§ **What to do**
Copy out the items word for word, from the line that contains "The height and width of the screenshot is (245, 735)." through the line that contains "spec-value: Al/Al is", including both of those lines.

*****

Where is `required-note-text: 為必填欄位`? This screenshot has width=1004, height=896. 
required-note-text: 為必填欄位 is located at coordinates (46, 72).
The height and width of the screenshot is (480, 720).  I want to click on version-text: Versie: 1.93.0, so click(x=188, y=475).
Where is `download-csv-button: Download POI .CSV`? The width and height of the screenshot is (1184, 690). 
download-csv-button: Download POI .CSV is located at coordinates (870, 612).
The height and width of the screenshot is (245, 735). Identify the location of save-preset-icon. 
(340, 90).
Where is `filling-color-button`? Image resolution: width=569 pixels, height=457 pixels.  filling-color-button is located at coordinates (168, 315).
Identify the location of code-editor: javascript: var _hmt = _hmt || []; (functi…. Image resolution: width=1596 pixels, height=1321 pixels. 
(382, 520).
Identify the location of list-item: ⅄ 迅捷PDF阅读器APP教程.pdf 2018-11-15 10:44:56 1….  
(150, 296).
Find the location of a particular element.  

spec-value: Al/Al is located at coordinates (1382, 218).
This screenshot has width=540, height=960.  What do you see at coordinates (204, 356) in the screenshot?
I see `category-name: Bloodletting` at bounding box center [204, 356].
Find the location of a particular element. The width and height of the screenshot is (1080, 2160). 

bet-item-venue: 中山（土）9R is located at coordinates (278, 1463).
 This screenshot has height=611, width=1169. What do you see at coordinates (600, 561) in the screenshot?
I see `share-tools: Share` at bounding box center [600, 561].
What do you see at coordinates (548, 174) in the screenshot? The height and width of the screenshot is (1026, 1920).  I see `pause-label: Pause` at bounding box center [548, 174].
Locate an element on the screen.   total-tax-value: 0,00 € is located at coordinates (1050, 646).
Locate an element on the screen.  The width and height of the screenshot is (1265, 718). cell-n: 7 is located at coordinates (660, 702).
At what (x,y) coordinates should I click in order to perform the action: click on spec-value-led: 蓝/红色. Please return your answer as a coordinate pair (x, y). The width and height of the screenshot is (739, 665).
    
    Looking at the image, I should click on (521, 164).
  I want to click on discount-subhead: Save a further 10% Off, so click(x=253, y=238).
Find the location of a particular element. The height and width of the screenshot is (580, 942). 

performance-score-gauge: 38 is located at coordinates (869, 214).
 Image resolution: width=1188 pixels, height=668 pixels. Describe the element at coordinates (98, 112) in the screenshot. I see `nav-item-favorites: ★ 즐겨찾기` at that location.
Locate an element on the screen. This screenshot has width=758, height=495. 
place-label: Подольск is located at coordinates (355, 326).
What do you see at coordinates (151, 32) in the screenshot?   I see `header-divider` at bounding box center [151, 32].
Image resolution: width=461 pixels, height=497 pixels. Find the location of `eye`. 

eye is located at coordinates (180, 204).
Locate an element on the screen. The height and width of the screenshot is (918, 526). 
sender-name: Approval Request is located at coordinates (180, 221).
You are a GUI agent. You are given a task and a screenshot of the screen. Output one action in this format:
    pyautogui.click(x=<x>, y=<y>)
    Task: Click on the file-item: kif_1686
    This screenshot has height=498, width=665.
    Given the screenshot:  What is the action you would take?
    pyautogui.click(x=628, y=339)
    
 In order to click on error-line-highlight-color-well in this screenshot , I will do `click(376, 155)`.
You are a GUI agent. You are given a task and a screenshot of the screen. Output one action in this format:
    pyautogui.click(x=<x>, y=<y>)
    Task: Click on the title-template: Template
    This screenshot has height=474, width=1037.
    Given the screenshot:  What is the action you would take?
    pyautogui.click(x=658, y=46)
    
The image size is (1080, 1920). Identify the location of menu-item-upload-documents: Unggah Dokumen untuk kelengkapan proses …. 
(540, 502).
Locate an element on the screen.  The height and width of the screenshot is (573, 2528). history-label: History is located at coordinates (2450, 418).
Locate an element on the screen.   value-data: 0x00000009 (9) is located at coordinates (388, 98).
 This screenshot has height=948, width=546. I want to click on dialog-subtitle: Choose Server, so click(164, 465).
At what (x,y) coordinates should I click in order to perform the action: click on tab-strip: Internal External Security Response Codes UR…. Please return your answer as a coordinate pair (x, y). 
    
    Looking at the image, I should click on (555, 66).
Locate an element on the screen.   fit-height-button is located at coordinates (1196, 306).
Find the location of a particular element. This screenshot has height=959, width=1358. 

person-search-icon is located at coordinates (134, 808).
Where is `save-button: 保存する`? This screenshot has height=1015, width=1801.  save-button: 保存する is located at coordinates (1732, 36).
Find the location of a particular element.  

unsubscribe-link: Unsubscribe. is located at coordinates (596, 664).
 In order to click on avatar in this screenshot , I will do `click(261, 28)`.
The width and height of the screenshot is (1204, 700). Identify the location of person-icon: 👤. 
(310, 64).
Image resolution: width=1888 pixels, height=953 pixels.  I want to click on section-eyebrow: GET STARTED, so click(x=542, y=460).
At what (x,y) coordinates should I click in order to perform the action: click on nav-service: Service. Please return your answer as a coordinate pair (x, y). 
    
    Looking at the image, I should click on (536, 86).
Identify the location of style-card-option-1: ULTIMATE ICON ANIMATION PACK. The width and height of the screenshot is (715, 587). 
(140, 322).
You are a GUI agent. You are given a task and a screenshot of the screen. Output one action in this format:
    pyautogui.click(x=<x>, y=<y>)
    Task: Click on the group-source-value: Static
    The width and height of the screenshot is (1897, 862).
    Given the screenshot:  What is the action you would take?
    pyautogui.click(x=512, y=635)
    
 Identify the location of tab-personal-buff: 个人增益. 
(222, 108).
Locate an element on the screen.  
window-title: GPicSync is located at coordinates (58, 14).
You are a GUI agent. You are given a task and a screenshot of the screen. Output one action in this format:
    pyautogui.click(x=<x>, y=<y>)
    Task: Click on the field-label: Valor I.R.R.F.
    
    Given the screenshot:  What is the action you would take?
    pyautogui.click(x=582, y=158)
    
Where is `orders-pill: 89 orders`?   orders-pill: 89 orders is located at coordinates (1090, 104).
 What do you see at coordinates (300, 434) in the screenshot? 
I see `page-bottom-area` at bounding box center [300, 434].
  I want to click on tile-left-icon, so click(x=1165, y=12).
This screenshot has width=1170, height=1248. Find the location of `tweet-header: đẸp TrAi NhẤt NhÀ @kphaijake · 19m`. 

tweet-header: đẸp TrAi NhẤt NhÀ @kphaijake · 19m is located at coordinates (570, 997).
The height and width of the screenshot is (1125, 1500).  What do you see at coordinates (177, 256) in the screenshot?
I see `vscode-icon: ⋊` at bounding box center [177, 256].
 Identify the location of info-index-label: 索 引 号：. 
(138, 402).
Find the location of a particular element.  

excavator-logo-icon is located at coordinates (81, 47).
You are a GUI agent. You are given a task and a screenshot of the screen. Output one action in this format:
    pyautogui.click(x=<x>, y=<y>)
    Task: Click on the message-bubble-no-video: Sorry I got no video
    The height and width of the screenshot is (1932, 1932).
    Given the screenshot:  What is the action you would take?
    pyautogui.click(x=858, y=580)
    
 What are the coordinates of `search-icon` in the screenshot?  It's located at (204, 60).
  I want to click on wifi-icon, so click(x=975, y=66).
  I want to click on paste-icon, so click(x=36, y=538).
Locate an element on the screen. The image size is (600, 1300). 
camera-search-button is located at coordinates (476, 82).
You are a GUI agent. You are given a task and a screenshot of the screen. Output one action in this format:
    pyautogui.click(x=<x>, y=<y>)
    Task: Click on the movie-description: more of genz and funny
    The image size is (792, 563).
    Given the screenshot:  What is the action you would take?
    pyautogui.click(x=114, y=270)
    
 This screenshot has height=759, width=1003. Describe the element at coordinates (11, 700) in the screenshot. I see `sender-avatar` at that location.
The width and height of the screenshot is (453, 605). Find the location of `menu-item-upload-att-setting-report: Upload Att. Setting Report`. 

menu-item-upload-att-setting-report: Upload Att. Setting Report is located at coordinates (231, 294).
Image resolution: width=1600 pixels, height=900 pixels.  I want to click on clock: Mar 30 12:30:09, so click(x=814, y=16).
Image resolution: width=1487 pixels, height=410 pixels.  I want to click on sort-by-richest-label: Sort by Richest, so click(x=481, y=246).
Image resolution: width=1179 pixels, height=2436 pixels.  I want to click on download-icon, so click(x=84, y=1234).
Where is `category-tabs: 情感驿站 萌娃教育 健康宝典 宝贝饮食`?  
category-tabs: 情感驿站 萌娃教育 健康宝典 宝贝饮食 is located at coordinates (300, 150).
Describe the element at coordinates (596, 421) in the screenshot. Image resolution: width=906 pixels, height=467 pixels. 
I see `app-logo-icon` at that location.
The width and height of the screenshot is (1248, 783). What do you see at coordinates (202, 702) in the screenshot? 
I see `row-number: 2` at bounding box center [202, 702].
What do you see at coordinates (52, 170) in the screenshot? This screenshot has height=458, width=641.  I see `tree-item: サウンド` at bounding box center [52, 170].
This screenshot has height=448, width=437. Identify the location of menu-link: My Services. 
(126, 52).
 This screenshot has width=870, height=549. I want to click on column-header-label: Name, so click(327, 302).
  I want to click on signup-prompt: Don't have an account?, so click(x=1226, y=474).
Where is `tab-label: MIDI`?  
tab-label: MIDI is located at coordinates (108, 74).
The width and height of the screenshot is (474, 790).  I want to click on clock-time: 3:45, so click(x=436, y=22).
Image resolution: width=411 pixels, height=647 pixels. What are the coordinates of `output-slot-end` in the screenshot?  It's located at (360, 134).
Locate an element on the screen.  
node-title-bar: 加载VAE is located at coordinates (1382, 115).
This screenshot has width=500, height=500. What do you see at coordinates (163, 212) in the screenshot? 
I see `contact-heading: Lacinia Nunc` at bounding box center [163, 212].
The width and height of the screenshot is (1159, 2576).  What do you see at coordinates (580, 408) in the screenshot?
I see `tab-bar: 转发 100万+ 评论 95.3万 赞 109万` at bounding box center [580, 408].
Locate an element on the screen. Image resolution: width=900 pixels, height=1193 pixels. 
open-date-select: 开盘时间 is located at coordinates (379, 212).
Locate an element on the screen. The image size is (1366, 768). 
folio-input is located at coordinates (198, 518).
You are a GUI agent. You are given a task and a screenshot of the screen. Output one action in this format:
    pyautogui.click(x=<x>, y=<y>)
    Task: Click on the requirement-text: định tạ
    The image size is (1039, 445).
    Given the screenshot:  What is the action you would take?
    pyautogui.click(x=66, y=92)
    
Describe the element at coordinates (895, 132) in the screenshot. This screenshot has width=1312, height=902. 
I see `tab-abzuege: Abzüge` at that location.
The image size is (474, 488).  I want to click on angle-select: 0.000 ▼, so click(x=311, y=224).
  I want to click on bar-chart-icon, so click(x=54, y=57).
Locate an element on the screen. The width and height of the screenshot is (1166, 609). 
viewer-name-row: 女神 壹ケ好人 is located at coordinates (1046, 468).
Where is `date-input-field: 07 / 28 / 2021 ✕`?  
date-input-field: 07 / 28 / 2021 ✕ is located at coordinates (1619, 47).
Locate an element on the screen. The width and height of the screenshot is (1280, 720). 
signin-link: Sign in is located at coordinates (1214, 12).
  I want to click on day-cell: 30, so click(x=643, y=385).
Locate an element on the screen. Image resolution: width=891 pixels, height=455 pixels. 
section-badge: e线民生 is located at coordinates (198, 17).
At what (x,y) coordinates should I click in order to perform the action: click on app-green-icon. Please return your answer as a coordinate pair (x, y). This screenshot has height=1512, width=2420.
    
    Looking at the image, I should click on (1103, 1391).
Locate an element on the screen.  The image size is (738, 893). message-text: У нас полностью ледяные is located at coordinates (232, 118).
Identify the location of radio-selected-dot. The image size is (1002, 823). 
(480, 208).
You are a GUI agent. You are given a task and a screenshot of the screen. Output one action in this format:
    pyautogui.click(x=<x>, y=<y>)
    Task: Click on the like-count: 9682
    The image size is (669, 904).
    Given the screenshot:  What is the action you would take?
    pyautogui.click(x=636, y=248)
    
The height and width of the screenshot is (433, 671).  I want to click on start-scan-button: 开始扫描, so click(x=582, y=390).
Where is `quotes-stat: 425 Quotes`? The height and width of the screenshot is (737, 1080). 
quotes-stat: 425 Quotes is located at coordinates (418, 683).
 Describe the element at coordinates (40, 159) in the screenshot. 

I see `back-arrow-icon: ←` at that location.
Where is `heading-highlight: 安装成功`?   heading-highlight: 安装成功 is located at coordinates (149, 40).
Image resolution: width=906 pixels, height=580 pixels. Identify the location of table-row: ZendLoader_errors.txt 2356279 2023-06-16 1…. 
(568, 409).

*****

§ **Task response**
The height and width of the screenshot is (245, 735). Identify the location of save-preset-icon. 
(340, 90).
Where is `filling-color-button`? Image resolution: width=569 pixels, height=457 pixels.  filling-color-button is located at coordinates (168, 315).
Identify the location of code-editor: javascript: var _hmt = _hmt || []; (functi…. Image resolution: width=1596 pixels, height=1321 pixels. 
(382, 520).
Identify the location of list-item: ⅄ 迅捷PDF阅读器APP教程.pdf 2018-11-15 10:44:56 1….  
(150, 296).
Find the location of a particular element.  

spec-value: Al/Al is located at coordinates (1382, 218).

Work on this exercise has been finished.